Across the listing, the lines that include "each" must be tallied and reported as a bare number.

Content starts

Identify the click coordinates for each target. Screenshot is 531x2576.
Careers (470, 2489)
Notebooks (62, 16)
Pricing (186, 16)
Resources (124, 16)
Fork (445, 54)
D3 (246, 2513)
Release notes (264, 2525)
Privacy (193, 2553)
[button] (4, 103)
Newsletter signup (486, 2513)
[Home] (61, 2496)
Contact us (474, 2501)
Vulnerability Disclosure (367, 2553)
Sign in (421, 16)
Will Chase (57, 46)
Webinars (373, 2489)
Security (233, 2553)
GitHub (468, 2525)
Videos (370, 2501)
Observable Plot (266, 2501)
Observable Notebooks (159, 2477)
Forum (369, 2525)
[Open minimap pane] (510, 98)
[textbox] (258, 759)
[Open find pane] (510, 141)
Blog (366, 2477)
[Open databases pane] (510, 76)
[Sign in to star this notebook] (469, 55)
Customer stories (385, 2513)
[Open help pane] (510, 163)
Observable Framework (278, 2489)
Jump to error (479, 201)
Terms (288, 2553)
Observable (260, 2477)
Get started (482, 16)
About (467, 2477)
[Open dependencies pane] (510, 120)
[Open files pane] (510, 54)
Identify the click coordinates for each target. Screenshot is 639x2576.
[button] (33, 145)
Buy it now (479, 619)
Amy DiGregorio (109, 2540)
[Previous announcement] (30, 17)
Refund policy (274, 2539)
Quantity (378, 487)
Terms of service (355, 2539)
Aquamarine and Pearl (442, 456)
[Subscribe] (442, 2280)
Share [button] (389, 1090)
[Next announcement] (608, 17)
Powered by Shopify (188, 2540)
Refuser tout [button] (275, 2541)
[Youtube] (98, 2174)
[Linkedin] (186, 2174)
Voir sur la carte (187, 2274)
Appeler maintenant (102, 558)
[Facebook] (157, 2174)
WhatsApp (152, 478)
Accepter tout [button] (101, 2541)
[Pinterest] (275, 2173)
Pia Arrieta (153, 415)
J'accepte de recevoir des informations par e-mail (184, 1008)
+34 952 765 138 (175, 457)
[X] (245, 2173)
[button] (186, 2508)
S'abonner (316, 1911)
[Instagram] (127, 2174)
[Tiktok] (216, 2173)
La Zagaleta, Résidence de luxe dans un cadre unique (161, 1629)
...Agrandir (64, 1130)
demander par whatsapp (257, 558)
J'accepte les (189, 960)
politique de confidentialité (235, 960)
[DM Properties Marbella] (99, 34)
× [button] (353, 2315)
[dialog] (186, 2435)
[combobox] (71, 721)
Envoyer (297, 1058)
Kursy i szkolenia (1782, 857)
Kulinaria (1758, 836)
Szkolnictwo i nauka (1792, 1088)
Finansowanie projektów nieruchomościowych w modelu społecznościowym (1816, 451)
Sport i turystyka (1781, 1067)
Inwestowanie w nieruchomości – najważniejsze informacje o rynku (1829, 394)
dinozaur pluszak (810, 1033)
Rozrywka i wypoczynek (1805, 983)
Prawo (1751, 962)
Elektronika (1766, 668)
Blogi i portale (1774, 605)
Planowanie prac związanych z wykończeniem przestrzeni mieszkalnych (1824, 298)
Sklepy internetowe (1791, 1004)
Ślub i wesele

Content ends

* [SOLUTION TO THIS EXERCISE] 2